** ESERCIZIO PROPOSTO **
Trascrivi tutte le voci che seguono riga per riga, senza alcuna modifica.

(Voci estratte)
__________________________________________________

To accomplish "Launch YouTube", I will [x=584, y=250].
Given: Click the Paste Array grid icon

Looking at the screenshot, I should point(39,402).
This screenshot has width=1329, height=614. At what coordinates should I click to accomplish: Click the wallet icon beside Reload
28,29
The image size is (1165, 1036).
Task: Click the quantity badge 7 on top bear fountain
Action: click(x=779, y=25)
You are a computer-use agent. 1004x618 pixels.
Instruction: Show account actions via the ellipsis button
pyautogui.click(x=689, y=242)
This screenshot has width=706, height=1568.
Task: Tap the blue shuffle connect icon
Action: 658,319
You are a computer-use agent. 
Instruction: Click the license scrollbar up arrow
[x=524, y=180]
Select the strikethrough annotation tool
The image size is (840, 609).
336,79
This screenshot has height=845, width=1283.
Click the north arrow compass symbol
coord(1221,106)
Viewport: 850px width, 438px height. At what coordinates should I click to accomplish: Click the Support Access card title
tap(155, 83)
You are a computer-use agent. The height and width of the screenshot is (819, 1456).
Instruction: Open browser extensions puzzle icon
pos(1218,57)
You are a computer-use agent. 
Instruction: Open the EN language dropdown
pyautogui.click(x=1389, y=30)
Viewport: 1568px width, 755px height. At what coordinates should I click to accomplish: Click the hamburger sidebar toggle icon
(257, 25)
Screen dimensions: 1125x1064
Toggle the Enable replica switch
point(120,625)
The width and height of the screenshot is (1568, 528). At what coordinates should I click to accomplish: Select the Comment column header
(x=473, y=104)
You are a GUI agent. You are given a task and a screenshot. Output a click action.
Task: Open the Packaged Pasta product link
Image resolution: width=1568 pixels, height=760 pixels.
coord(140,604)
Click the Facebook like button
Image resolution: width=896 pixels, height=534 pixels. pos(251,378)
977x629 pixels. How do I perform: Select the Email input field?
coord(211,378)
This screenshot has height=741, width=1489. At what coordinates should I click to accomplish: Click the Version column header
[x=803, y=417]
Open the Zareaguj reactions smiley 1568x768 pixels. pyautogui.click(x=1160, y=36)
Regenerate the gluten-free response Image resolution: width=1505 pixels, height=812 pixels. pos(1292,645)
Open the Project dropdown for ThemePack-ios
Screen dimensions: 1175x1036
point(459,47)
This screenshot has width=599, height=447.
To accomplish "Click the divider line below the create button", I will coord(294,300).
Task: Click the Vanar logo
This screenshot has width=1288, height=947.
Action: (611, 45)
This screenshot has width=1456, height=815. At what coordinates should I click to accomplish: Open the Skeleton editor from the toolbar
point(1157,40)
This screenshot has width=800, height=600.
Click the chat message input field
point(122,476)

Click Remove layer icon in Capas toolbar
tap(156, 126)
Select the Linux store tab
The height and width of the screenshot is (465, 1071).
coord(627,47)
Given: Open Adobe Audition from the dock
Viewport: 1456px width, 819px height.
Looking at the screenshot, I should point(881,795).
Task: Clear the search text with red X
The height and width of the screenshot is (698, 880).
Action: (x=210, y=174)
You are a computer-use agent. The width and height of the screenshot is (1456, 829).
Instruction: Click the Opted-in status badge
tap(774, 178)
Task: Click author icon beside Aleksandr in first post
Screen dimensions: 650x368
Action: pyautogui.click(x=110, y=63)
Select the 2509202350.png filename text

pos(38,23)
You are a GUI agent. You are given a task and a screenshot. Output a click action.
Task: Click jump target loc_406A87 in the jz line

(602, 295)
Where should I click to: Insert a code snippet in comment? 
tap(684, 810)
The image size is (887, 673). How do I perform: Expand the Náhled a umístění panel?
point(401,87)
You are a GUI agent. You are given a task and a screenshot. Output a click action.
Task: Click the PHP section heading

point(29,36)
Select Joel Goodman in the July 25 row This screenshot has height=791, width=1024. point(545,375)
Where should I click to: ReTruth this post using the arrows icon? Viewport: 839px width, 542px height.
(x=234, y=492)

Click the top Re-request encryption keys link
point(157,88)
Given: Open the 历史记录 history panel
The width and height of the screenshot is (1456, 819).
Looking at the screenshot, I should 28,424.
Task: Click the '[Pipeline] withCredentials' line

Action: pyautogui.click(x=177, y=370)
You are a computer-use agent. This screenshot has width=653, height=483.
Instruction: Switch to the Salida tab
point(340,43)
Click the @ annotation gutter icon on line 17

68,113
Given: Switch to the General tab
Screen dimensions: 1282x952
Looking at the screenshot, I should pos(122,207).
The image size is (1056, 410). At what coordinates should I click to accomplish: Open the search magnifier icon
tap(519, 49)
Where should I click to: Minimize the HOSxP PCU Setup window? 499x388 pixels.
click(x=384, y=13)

__________________________________________________

** RISULTATO ESERCIZIO **
To accomplish "Launch YouTube", I will [x=584, y=250].
Given: Click the Paste Array grid icon

Looking at the screenshot, I should point(39,402).
This screenshot has width=1329, height=614. At what coordinates should I click to accomplish: Click the wallet icon beside Reload
28,29
The image size is (1165, 1036).
Task: Click the quantity badge 7 on top bear fountain
Action: click(x=779, y=25)
You are a computer-use agent. 1004x618 pixels.
Instruction: Show account actions via the ellipsis button
pyautogui.click(x=689, y=242)
This screenshot has width=706, height=1568.
Task: Tap the blue shuffle connect icon
Action: 658,319
You are a computer-use agent. 
Instruction: Click the license scrollbar up arrow
[x=524, y=180]
Select the strikethrough annotation tool
The image size is (840, 609).
336,79
This screenshot has height=845, width=1283.
Click the north arrow compass symbol
coord(1221,106)
Viewport: 850px width, 438px height. At what coordinates should I click to accomplish: Click the Support Access card title
tap(155, 83)
You are a computer-use agent. The height and width of the screenshot is (819, 1456).
Instruction: Open browser extensions puzzle icon
pos(1218,57)
You are a computer-use agent. 
Instruction: Open the EN language dropdown
pyautogui.click(x=1389, y=30)
Viewport: 1568px width, 755px height. At what coordinates should I click to accomplish: Click the hamburger sidebar toggle icon
(257, 25)
Screen dimensions: 1125x1064
Toggle the Enable replica switch
point(120,625)
The width and height of the screenshot is (1568, 528). At what coordinates should I click to accomplish: Select the Comment column header
(x=473, y=104)
You are a GUI agent. You are given a task and a screenshot. Output a click action.
Task: Open the Packaged Pasta product link
Image resolution: width=1568 pixels, height=760 pixels.
coord(140,604)
Click the Facebook like button
Image resolution: width=896 pixels, height=534 pixels. pos(251,378)
977x629 pixels. How do I perform: Select the Email input field?
coord(211,378)
This screenshot has height=741, width=1489. At what coordinates should I click to accomplish: Click the Version column header
[x=803, y=417]
Open the Zareaguj reactions smiley 1568x768 pixels. pyautogui.click(x=1160, y=36)
Regenerate the gluten-free response Image resolution: width=1505 pixels, height=812 pixels. pos(1292,645)
Open the Project dropdown for ThemePack-ios
Screen dimensions: 1175x1036
point(459,47)
This screenshot has width=599, height=447.
To accomplish "Click the divider line below the create button", I will coord(294,300).
Task: Click the Vanar logo
This screenshot has width=1288, height=947.
Action: (611, 45)
This screenshot has width=1456, height=815. At what coordinates should I click to accomplish: Open the Skeleton editor from the toolbar
point(1157,40)
This screenshot has width=800, height=600.
Click the chat message input field
point(122,476)

Click Remove layer icon in Capas toolbar
tap(156, 126)
Select the Linux store tab
The height and width of the screenshot is (465, 1071).
coord(627,47)
Given: Open Adobe Audition from the dock
Viewport: 1456px width, 819px height.
Looking at the screenshot, I should point(881,795).
Task: Clear the search text with red X
The height and width of the screenshot is (698, 880).
Action: (x=210, y=174)
You are a computer-use agent. The width and height of the screenshot is (1456, 829).
Instruction: Click the Opted-in status badge
tap(774, 178)
Task: Click author icon beside Aleksandr in first post
Screen dimensions: 650x368
Action: pyautogui.click(x=110, y=63)
Select the 2509202350.png filename text

pos(38,23)
You are a GUI agent. You are given a task and a screenshot. Output a click action.
Task: Click jump target loc_406A87 in the jz line

(602, 295)
Where should I click to: Insert a code snippet in comment? 
tap(684, 810)
The image size is (887, 673). How do I perform: Expand the Náhled a umístění panel?
point(401,87)
You are a GUI agent. You are given a task and a screenshot. Output a click action.
Task: Click the PHP section heading

point(29,36)
Select Joel Goodman in the July 25 row This screenshot has height=791, width=1024. point(545,375)
Where should I click to: ReTruth this post using the arrows icon? Viewport: 839px width, 542px height.
(x=234, y=492)

Click the top Re-request encryption keys link
point(157,88)
Given: Open the 历史记录 history panel
The width and height of the screenshot is (1456, 819).
Looking at the screenshot, I should 28,424.
Task: Click the '[Pipeline] withCredentials' line

Action: pyautogui.click(x=177, y=370)
You are a computer-use agent. This screenshot has width=653, height=483.
Instruction: Switch to the Salida tab
point(340,43)
Click the @ annotation gutter icon on line 17

68,113
Given: Switch to the General tab
Screen dimensions: 1282x952
Looking at the screenshot, I should pos(122,207).
The image size is (1056, 410). At what coordinates should I click to accomplish: Open the search magnifier icon
tap(519, 49)
Where should I click to: Minimize the HOSxP PCU Setup window? 499x388 pixels.
click(x=384, y=13)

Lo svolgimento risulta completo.